At its heart then, what prayer does when we pray unceasingly, without losing heart, is to work ever more toward transforming the world to weave this garment of God’s justice. The prophetic Hasidic rabbi, Abraham Joshua Heschel, who marched with Martin Luther King in Selma, Alabama in 1965 in support of the Voting Rights Act, said of his participation that he felt that he was praying with his feet. But of course, it wasn’t just his feet and King’s feet, but the thousands and thousands of feet who walked and marched and prayed for racial justice. It wasn’t just Heschel’s and King’s but the thousands and thousands of voices that sang and hands that clapped. It wasn’t just Heschel and King but 8000 others who walked with the audacious faith that through power of the Spirit spoken and sung, moving with them that spring morning, their prayers would bring ever more closer the beloved community that beat the heart of God by breaking down the walls that separated people from one another, that kept a widow and a judge from seeing in each other the indwelling of the divine. Later, Rabbi Heschel said this about this kind of prayer: “Prayer is meaningless unless it is subversive, unless it seeks to overthrow and to ruin the pyramids of callousness, hatred, opportunism, falsehoods.” Prayer works because it reminds us of God’s words for us, God’s creation: you are, all of you, my beloved; be beloved to each other. At the end of that march, in Montgomery, Heschel heard King preach the prayer of the widow and of God’s response through God’s community praying together: “Somebody's asking, ‘When will the radiant star of hope be plunged against the nocturnal bosom of this lonely night, plucked from weary souls with chains of fear and the manacles of death? How long will justice be crucified, and truth bear it?’ I come to say to you this afternoon, however difficult the moment, however frustrating the hour, it will not be long, because ‘truth crushed to earth will rise again.’ How long? Not long, because ‘no lie can live forever.’ How long? Not long, because ‘you shall reap what you sow.’ How long? Not long, because the arc of the moral universe is long, but it bends toward justice.”
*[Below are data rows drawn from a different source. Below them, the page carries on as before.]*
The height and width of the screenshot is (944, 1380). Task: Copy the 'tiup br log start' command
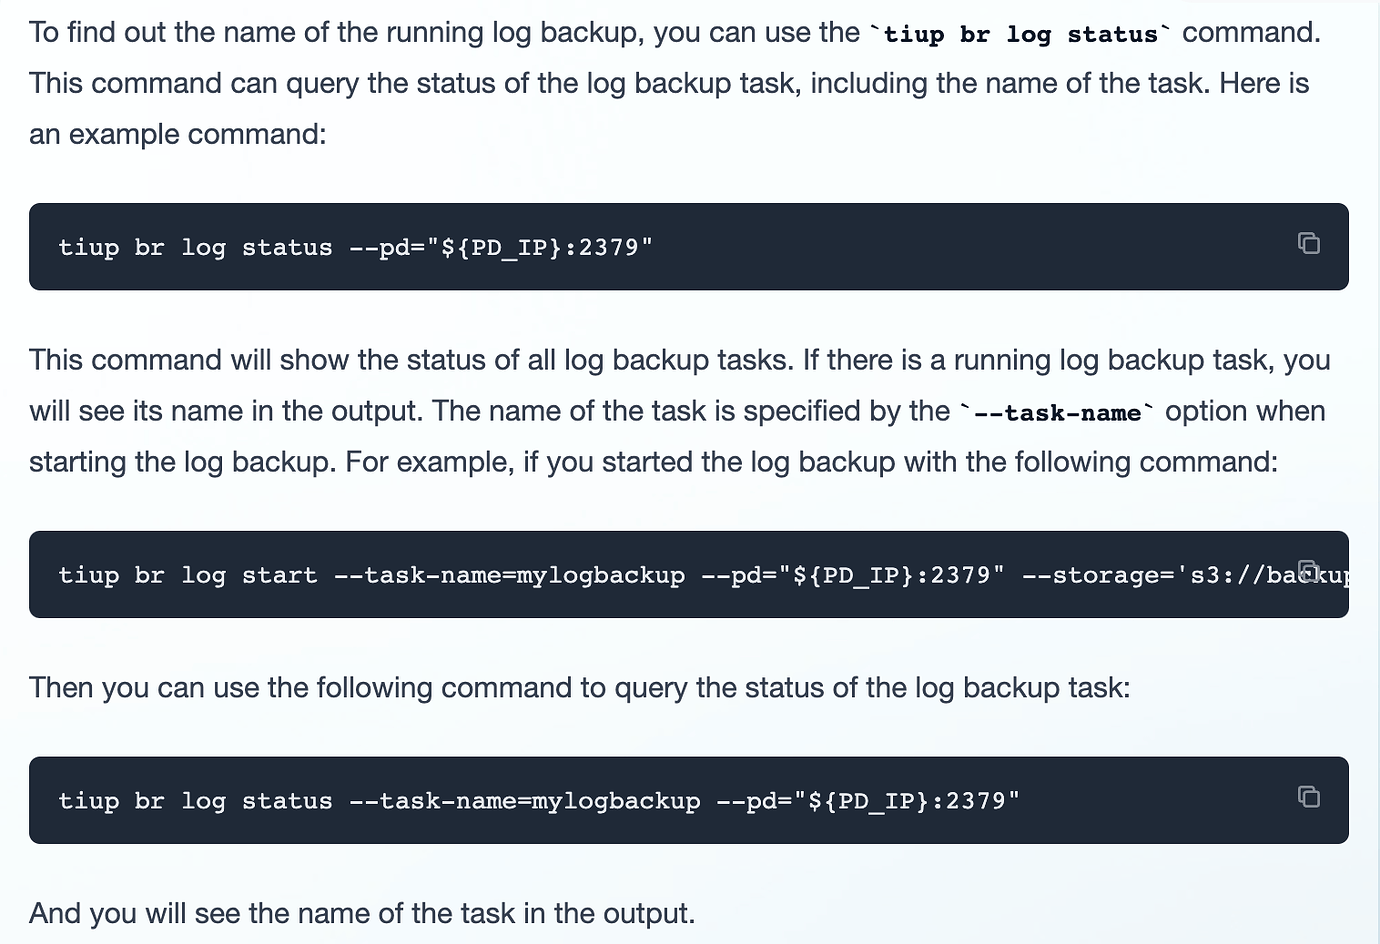(1308, 570)
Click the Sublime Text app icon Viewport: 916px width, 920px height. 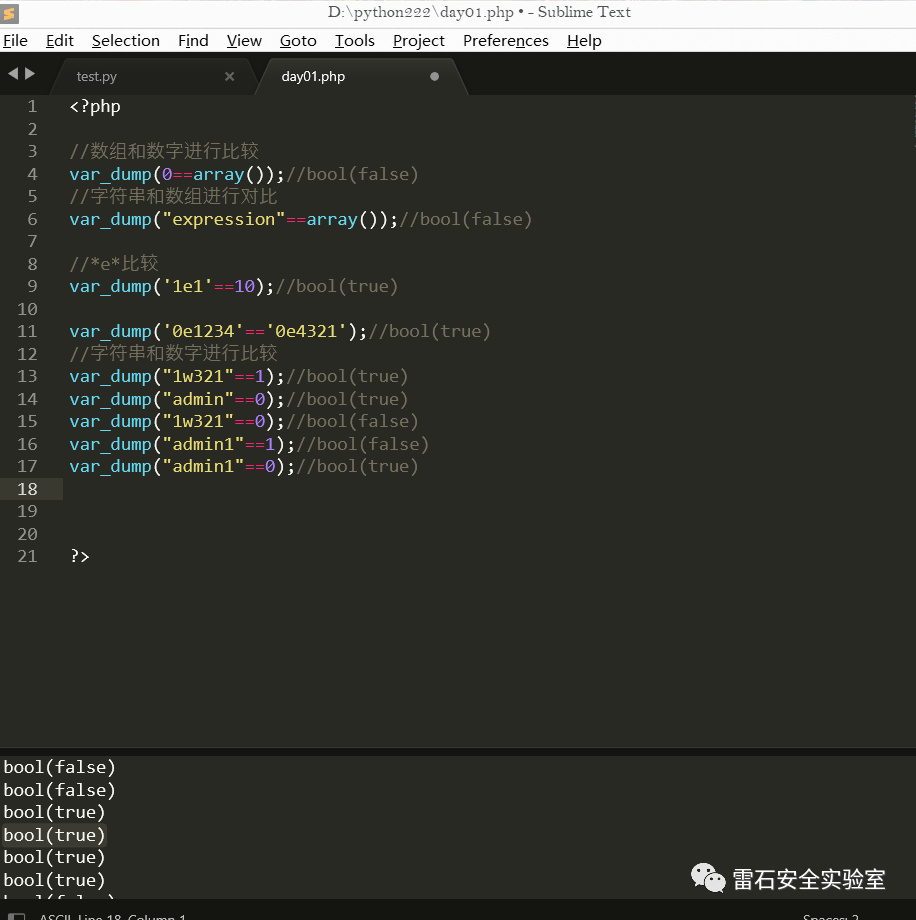pos(11,13)
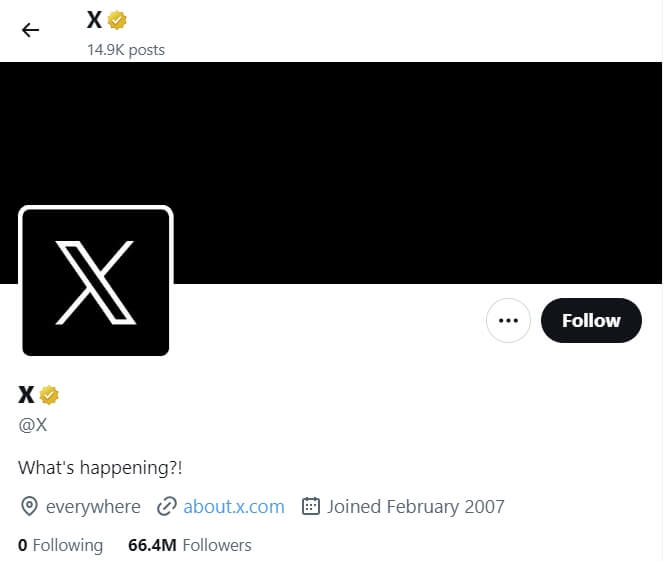Click the "Joined February 2007" text
The width and height of the screenshot is (665, 561).
point(416,507)
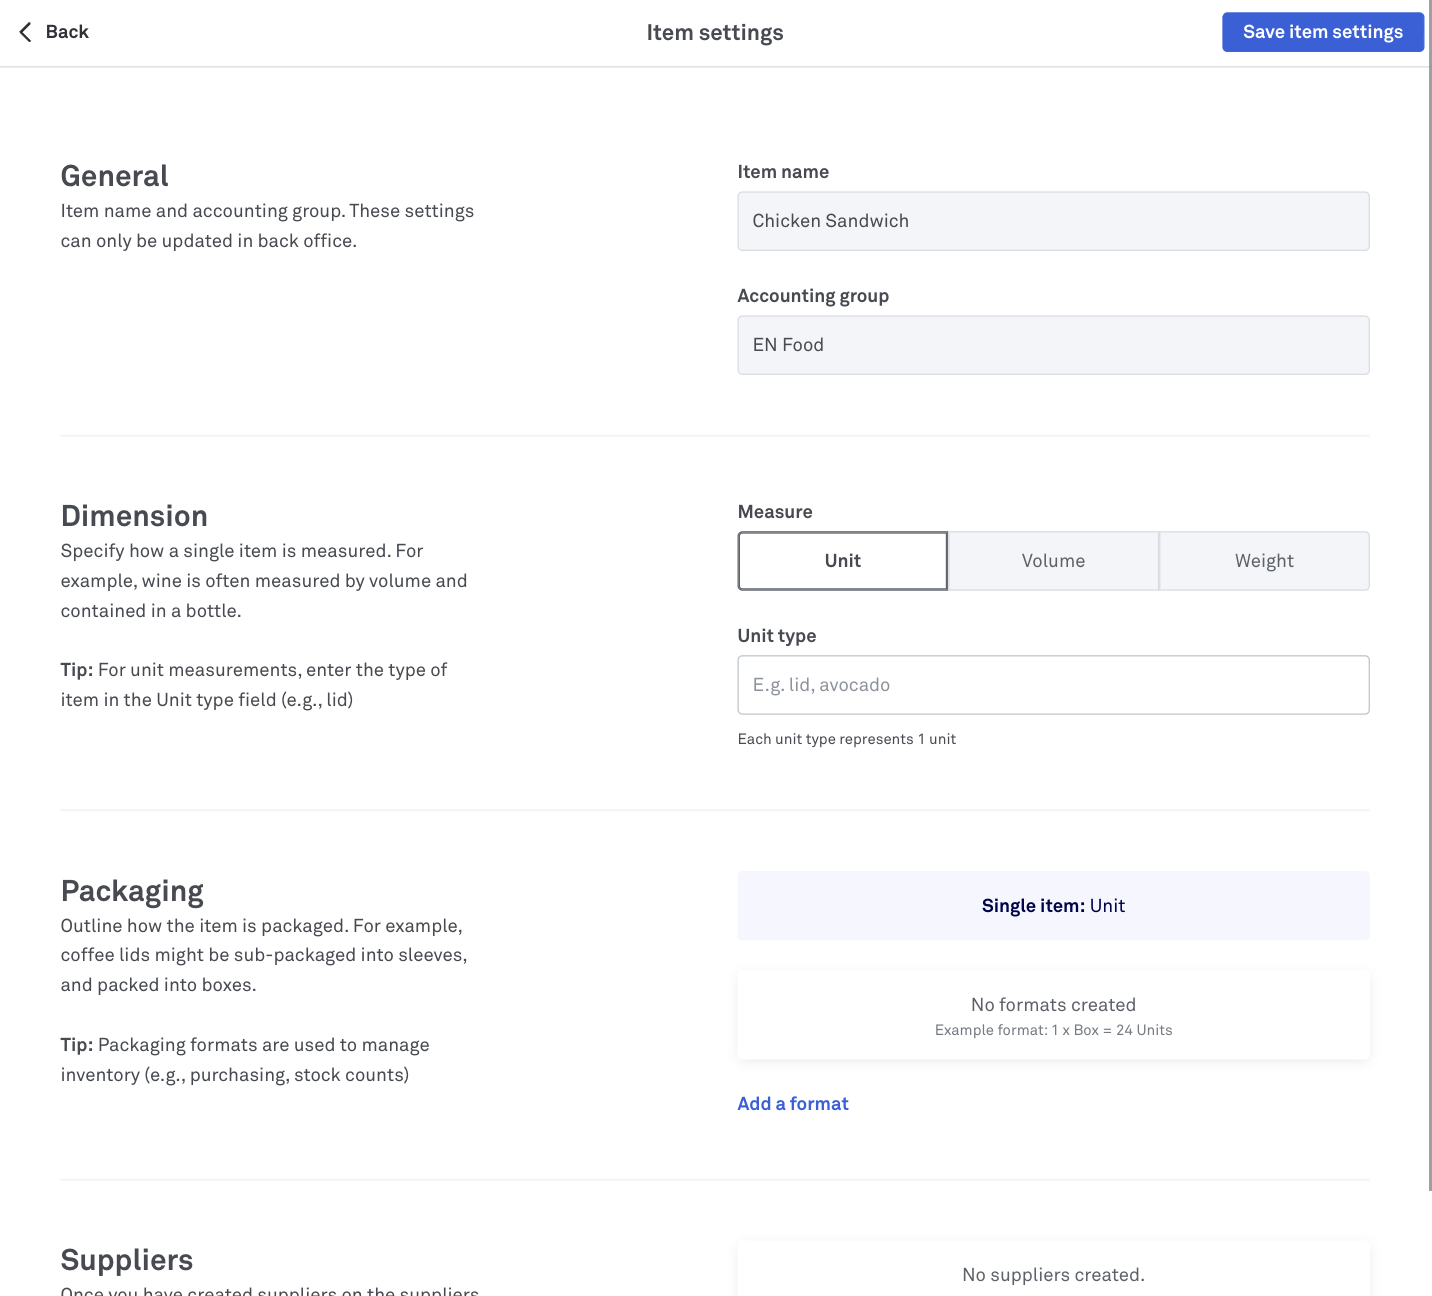The height and width of the screenshot is (1296, 1432).
Task: Click the General section heading
Action: (x=115, y=176)
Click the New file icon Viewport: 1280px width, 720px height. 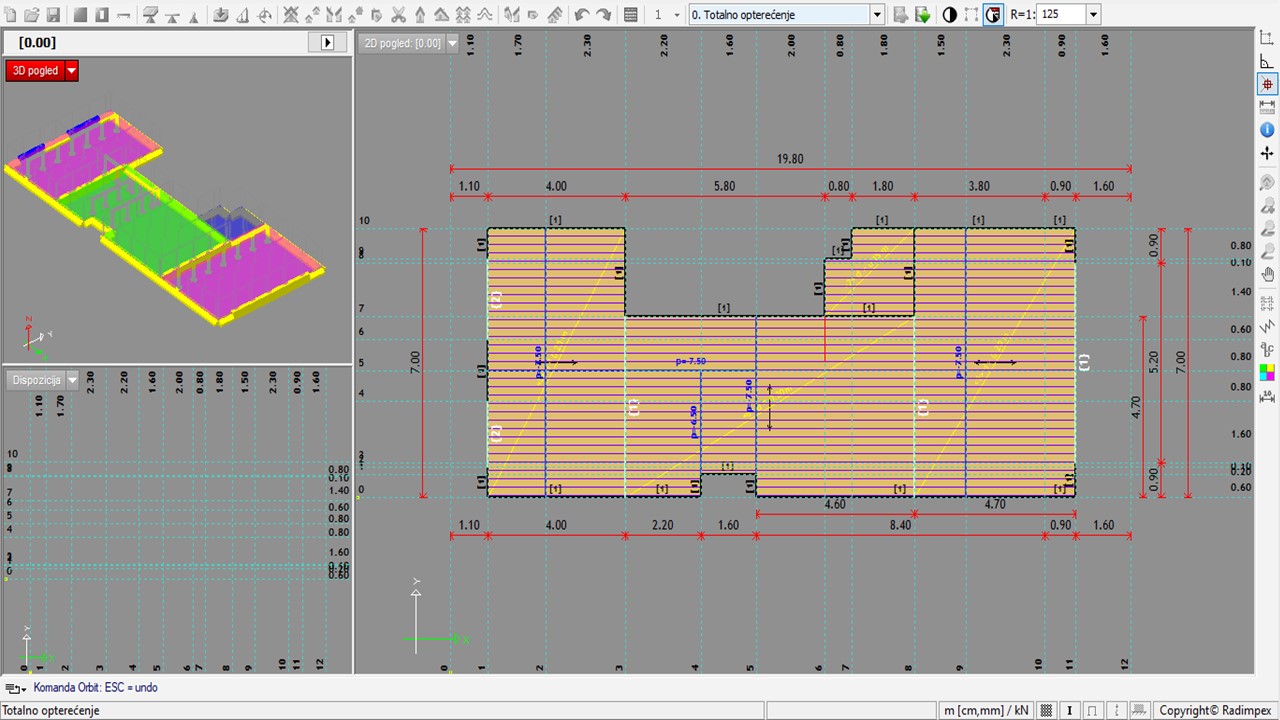click(x=11, y=15)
Before you and I meet together at this table that God prepares for all, we will stand for the Prayers of the People. It is during this time that we are invited to offer our individual prayers, from the depths of our darkest despairs, our most intimate cries to God. And we bring them all together, collect them, and weave them together so that our prayers are not ours alone, but now prayers shared. And when we do, we pray with our feet and with our voices, our prayers become also our cries for justice, our stand in solidarity with the all those around God’s world who also cry out for justice and recognition. People of Messiah, these words, spoken aloud, whispered, uttered silently in our hearts, are the very words that will move mountains of oppression and despair, because these words enter God’s heart and in turn enter ours. May our prayers together, today, every day, always, stich our hearts together so tightly to God’s that when the widows of our lives coming knocking on our doors, crying out for recognition, we might all be ready to open the doors of our hearts, to beat the heart of God, and say to her, “Welcome home, sister, come. There’s a seat at the table just for you.”